Project: Glossary
Objectives
- Familiarity with designing and coding a realistic
component-based application program without being provided a
skeleton solution.
Note that in your solution you can only use components from the
components package and components from the standard Java
libraries that have been used before in lectures/labs/projects
(e.g., String). You should not use other components from
any other libraries that have not been used in CSE 2221.
The Problem
Your customer, Cy Burnett, heads a major publisher of textbooks
who is migrating toward on-line access. Cy wants a relatively
easy-to-maintain glossary facility. (A glossary is a list of
difficult or specialized words, or terms, with their definitions,
that is usually near the end of a book.) His initial requirements
are as follows:
- The output shall be a group of HTML files. There shall be a
top-level index which merely lists each term in the glossary, and
separate pages for each of the terms with their definitions.
Clicking on a term in the index shall take you to the page for
that term and its associated definition. Moreover, clicking on any
term in the glossary that happens to appear in a definition shall
take you to the page for that term and its associated
definition.
- Every term shall consist of a single "word" (i.e., a term
contains no whitespace characters).
- The terms shall appear in the glossary index in
alphabetical order. In each term's page, that term shall appear in
red boldface italics just
before its definition.
- The entire glossary shall be generated in batch fashion by
your program from an input file. This input shall consist of a
single term on the first line, its definition on the next one or
more lines (terminated by an empty line), another term on the next
line, its definition on the next one or more lines (terminated by
an empty line), etc. The input shall continue in this fashion
through the definition of the last term, which shall end with its
terminating empty line. The program shall not check for invalid
input; the customer shall be responsible for providing input that
meets the stated conditions.
- The program shall ask the user for the name of the input
file and for the name of a folder where all the output files will
be saved. The output folder must already exist and will not be
created by the program. The top-level index shall be named index.html
and the page for each term shall be named term.html
where term is the actual term.
- In the preceding item, "name of the input file" and "name of a folder"

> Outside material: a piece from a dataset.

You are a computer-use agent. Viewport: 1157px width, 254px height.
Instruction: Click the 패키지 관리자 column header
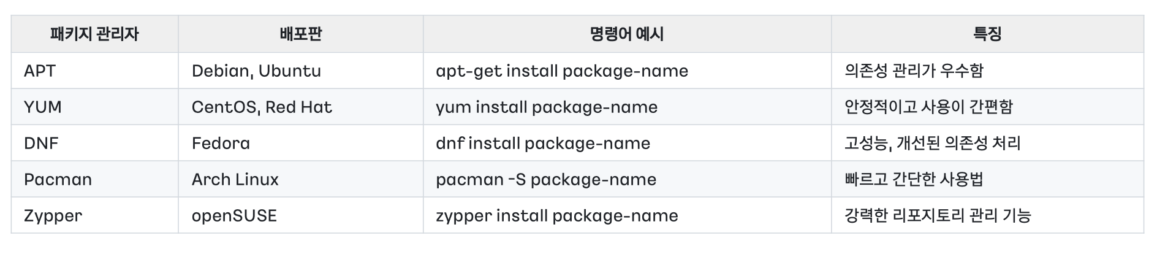[x=94, y=34]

are to be understood as follows. Each includes the notion of a path to
the terminal name. The path may either be relative to a current folder or
be absolute from the top of the file system. It would be bad form for
the program to insert an implied sub-path or folder prior to or after
what the user supplies as input. Similarly, it would be bad form for
the program to supply an implied filename extension such as ".txt" after
what the user supplies as input. Therefore, the program shall respect
the user input as being the complete relative or absolute path as the
name of the input file, or the name of a folder, and will not augment
the given path in any way, e.g., it will not supply its own filename
extension. For example, a reasonable user response for the name of the
input file could directly result in the String value "data/terms.txt";
similarly,
a reasonable user response for the name of a folder could directly result
in the String value "data".
These are the stated requirements for your program. If you have
questions of clarification or need additional details, Cy is willing
to answer them if you ask your instructor to contact him.
Setup
- You're on your own! There are no other setup instructions;
this is the "blank sheet of paper" project that you've all been
waiting for!
Method
When you are satisfied that your program works, select your
Eclipse project (not just some of the files, but the whole project),
create a zip archive of it, and submit the zip archive to the Carmen
dropbox for this project, as described in Submitting
a Project.
Your grade will depend not merely on whether the final program
meets the customer's initial requirements, of course, but also on
the general software quality factors we've been discussing for the
past three months: understandability, precision, appropriate use of
existing software components, maintainability, adherence to coding
standards, and so forth.
A sample input file is available at:
terms.txt
A sample of the corresponding program output is available at:
index.html
You should not assume that your glossary must
look like this one, which is merely a sample of what the output
might be. This sample is just something your requirements analyst
and the customer cobbled together by hand for a small glossary, to
serve as a possible prototype for the final program output. You should
feel free to improve on it.
Extra Credit (up to 20%)
Develop a JUnit test fixture for the methods you designed in
your program and include it in your project submission. Extra credit
will be awarded only for a systematically designed, well thought out
test plan.
Additional Activities
Here are some questions about possible additional activities
related to this project. Any extra work is strictly optional, for
your own benefit, and will not directly affect your grade.
- What happens if a definition provided in the input includes
HTML tags?
- What happens if a term occurs, within a definition, in its
plural form? Fix the program so it handles such a case
"correctly", i.e., so it introduces a link from that term.
- Modify the program to handle multiple-word terms.
- Modify the input format and the program so there can be
multiple indexes. In particular, allow each term to have not only
a definition but a set of other indexes in which it should appear,
in addition to the alphabetical master index.
- Write a more professional instruction manual (e.g., as an
HTML document or using a word processor).